Give end users a stable URL on your own domain and forward to the sandbox server-side, using either a route handler proxy or an Edge Config alias.

The example below shows a Vercel & Next.js setup, but the concept applies to any server-side framework or provider that can forward requests.

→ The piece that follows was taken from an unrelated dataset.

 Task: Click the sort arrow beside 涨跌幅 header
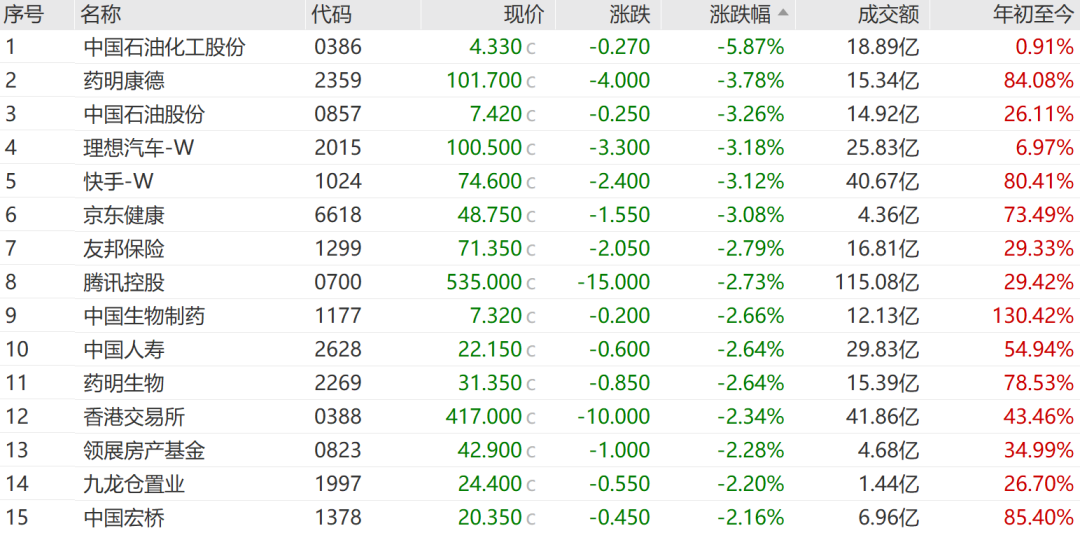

  • Route handler proxy. createSandboxHandler() caches the sandbox URL and re-resolves after a connection-level failure, which covers URL rotation and cold wakes:

    app/api/[...path]/route.ts
    import { createSandboxHandler, getDeployment } from '@mastra/deployer-sandbox/client'
    import { VercelSandbox } from '@mastra/vercel'

    const handler = createSandboxHandler({
    resolve: async () => {
    const deployment = await getDeployment({
    sandbox: new VercelSandbox({ sandboxName: 'my-preview', ports: [4111] }),
    wake: true,
    })
    return deployment.url!
    },
    })

    export { handler as GET, handler as POST }
  • Edge Config alias. Set the alias option on the deployer to keep a Vercel Edge Config item pointed at the current URL on every deploy:

    src/mastra/index.ts
    const deployer = new SandboxDeployer({
    sandbox: new VercelSandbox({ sandboxName: 'my-preview', ports: [4111] }),
    alias: { edgeConfigId: 'ecfg_...', key: 'my-preview', token: process.env.VERCEL_TOKEN! },
    })

    Then rewrite requests in Next.js middleware with createSandboxProxy():

    middleware.ts
    import { createSandboxProxy } from '@mastra/deployer-sandbox/client'

    export const middleware = createSandboxProxy({ key: 'my-preview' })
    export const config = { matcher: '/api/:path*' }

CI example
Direct link to CI example

Deploy a preview on every pull request:

.github/workflows/preview.yml
name: Sandbox preview
on: pull_request

jobs:
preview:
runs-on: ubuntu-latest
env:
VERCEL_TOKEN: ${{ secrets.VERCEL_TOKEN }}
VERCEL_TEAM_ID: ${{ secrets.VERCEL_TEAM_ID }}
VERCEL_PROJECT_ID: ${{ secrets.VERCEL_PROJECT_ID }}
steps:
- uses: actions/checkout@v4
- uses: actions/setup-node@v4
with:
node-version: 22
- run: npm ci
- run: npx mastra build
- run: curl --fail "$(jq -r .url .mastra/output/sandbox-deployment.json)/api"

Security
Direct link to Security

  • The sandbox URL is public. Anyone with the URL can reach your Mastra server, including Studio. Enable server auth for anything beyond throwaway previews.
  • Environment variables from your .env files are injected into the remote sandbox VM so the server can run. The deploy logs a warning when this happens. Don't deploy secrets you wouldn't put on a shared preview server.
  • To restrict access to Tier 3 traffic, pass a secret to createSandboxHandler() or createSandboxProxy(). The helpers attach it as the x-mastra-sandbox-secret header on forwarded requests. Configure server auth to require that header, and direct hits to the sandbox URL get rejected while traffic through your domain works.